→ **Page excerpt**:
Architecture Overview¶
Implementation plan for the open-source subscription analytics engine. Last updated: March 2026
Positioning¶
Open-source subscription analytics with transparent, auditable, customizable metric computation. Works with any billing system — Stripe, Lago, Kill Bill — and supports self-hosting.
ChartMogul, Baremetrics, and ProfitWell all compute your metrics in a black box. This project gives you the formulas, the SQL, and the code — reviewable, forkable, contributable.
Target Users (Priority Order)¶
- Stripe users — largest installed base, no open-source analytics option exists
- Self-hosting mandates — regulated industries, privacy-conscious organizations
- Metric customizers — complex billing models (usage-based, hybrid) that SaaS analytics tools can't handle
- Open-source billing users (Lago, Kill Bill) — philosophical alignment, deeper integration possible
- Cost-conscious startups — free alternative to ChartMogul/Baremetrics
Design Principles¶
- Metrics package first — the core is a Python library (
tidemill), not a web app. FastAPI and CLI are thin facades. You canimport tidemillin a Jupyter notebook and query metrics directly. - Stripe-first, dual architecture — the primary integration path is ingestion mode: Stripe webhooks translated into internal events, published to Kafka, consumed by metrics. A secondary same-database mode is available for open-source billing engines (Lago, Kill Bill) that expose their PostgreSQL — zero ETL, but lower priority.
- Metrics are self-contained — each metric (MRR, churn, retention, ...) is a
Metricsubclass that declares its database tables, registers itself, and handles both event-driven and direct-query modes. - Transparent computation — every metric has documented, auditable, forkable logic. Metric definitions are code: reviewable, contributable, no black boxes. This is the core differentiator vs. ChartMogul, Baremetrics, and ProfitWell.
- Connectors — billing systems are data sources. Webhook connectors translate vendor events into internal events; database connectors query billing tables directly. Adding a new billing source means implementing one adapter.
- Self-hostable — PostgreSQL + Kafka + Docker. For open-source billing engines with accessible databases (Lago, Kill Bill), Kafka can be omitted in favour of direct database queries.

→ **Data excerpts**:
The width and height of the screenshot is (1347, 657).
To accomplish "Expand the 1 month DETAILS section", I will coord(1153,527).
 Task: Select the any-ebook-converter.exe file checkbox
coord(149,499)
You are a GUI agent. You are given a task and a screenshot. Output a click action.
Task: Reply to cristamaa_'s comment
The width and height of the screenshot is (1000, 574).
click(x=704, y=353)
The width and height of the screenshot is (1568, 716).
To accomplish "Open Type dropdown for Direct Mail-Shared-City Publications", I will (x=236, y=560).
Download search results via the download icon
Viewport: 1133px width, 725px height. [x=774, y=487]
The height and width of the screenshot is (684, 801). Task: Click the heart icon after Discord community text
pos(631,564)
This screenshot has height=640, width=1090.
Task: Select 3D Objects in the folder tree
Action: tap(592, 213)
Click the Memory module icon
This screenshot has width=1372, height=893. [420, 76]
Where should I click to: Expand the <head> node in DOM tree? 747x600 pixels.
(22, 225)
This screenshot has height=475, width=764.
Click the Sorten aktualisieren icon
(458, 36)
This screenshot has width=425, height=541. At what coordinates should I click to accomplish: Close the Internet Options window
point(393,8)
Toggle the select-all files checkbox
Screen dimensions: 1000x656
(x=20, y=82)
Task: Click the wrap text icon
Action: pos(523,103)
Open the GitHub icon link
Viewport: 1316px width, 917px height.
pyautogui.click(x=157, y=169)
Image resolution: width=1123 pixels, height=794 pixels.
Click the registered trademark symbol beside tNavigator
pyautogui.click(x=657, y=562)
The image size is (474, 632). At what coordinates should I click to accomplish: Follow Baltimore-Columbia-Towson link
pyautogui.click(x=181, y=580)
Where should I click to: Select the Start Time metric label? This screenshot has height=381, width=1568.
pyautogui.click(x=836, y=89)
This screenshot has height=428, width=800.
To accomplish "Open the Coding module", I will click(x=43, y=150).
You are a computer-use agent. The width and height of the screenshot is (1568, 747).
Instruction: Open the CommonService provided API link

→ **What is needed**: Translate this sentence from the architecture overview into Spanish: "Adding a new billing source means implementing one adapter."

→ **Answer to this task**: Agregar una nueva fuente de facturación implica implementar un adaptador.